The August issue of Meteoritics and Planetary Science (volume 60, Issue 8) is now up. In it:
Ivanova, M. A. Teplyakova, S. N. Lorenz, C. A. Origin of the metal in chondritic and achondritic lithologies of the Sierra Gorda 013 СBa-like chondrite Pgs 1762 70005
Quillen, A. C. Doran, S. The azimuthal distribution of ejecta mass from oblique impacts into sand Pgs 1835 70006
…to various degrees, everything in MAPS is at least a little citable by this blog. But we have to cut things off somewhere; no terrestrial effects, instrumental reporting, curation details, or other side aspects.
The chondritic meteorites are important, as they were never molten and never ‘ruined’. Achondrites were heated by various processes, and show the alteration effects of this ‘cooking’. But the CB meteorites are a strange brew, indeed. It appears (still being debated) that CBs were involved in serious (high-energy) impacts, and the globules we see in them are drops of molten meteorite that re-cooled and re-collected into the bodies we now see. The meteorite Sierra Gorda 013, among others, shows both original (chondritic) and processed (heated and re-cooled) clasts mixed together. Using the materials in both rock types, Ivanova et al. attempt to trace the history and processes the meteorite represents.

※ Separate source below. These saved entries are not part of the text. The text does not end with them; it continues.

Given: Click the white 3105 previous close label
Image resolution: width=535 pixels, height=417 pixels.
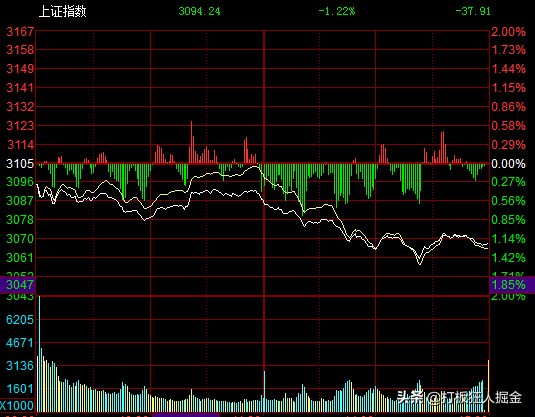Looking at the screenshot, I should tap(20, 164).
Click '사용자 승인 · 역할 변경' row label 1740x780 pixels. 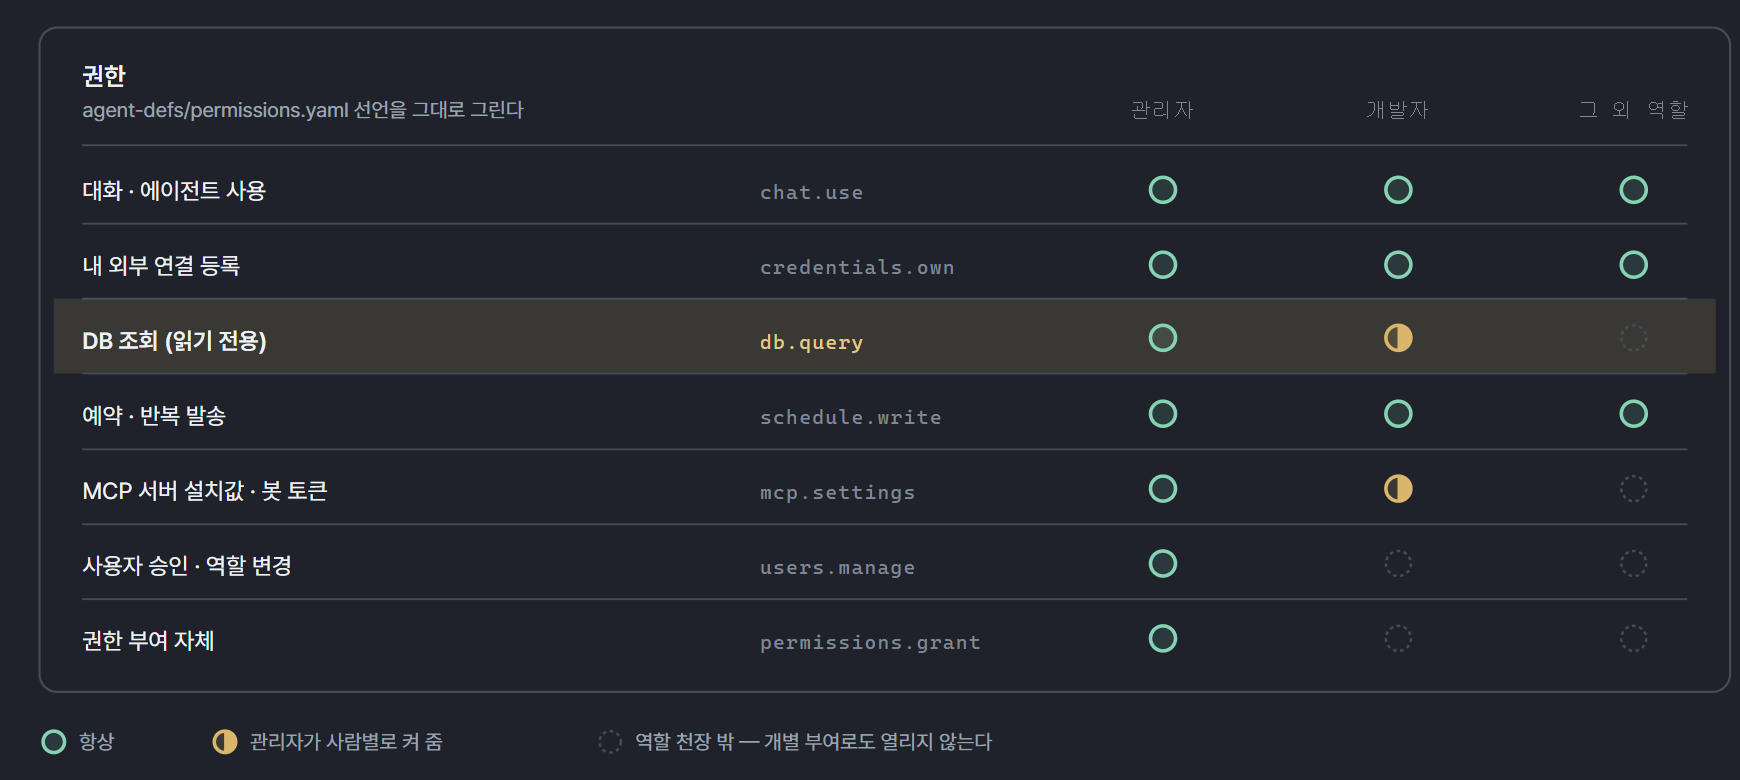point(187,566)
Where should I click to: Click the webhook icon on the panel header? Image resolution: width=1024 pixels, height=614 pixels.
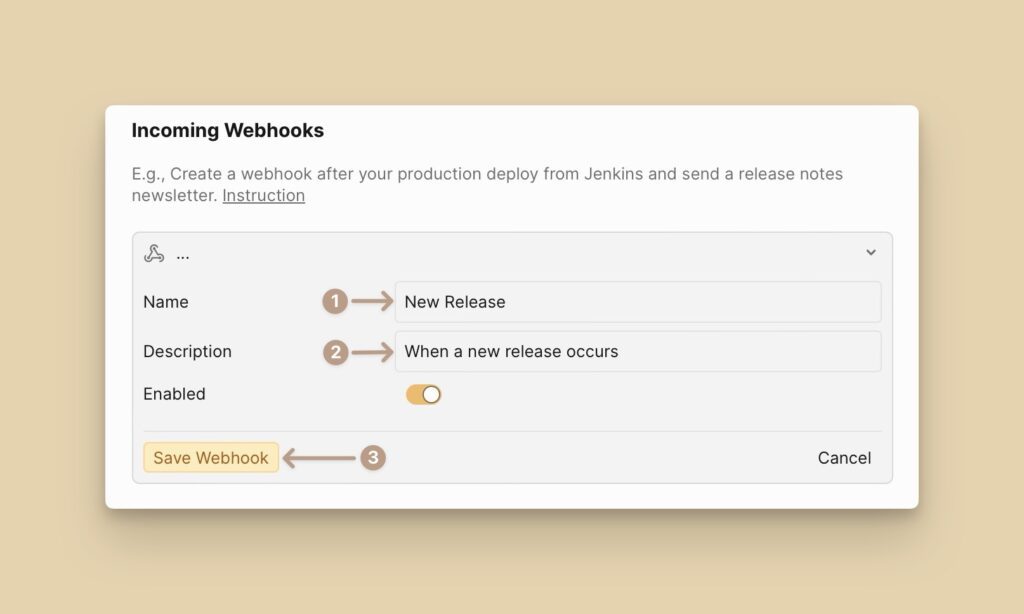click(x=152, y=253)
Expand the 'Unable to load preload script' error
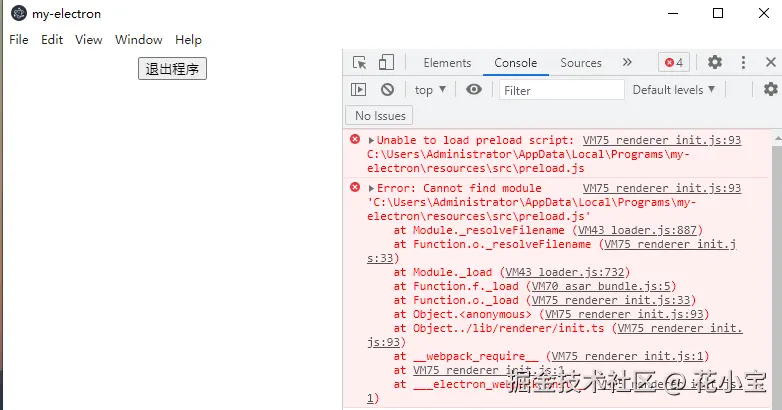Viewport: 782px width, 410px height. (x=372, y=141)
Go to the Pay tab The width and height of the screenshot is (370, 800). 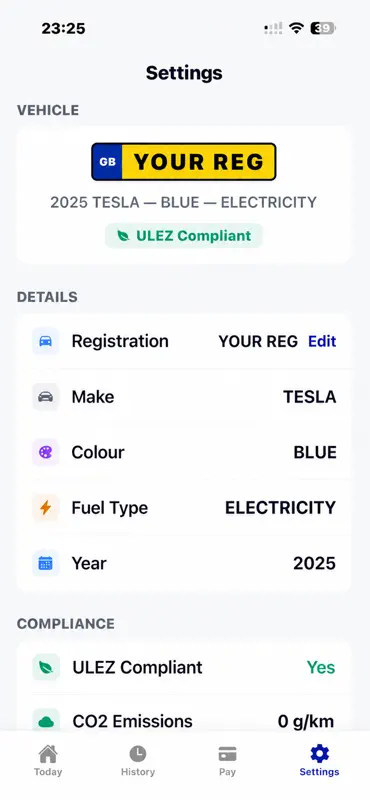tap(227, 760)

And speaking of asteroid impacts, Quillen et al. do experimental astronomy of those collisions. Using gas cannons, and a stand-in for asteroid regolith as a target, they try to replicate conditions on real bodies. Since micrometeorite bombardment is a common, relentless process on airless bodies, everything we can learn about this space weathering is a puzzle piece that touches so many other pieces.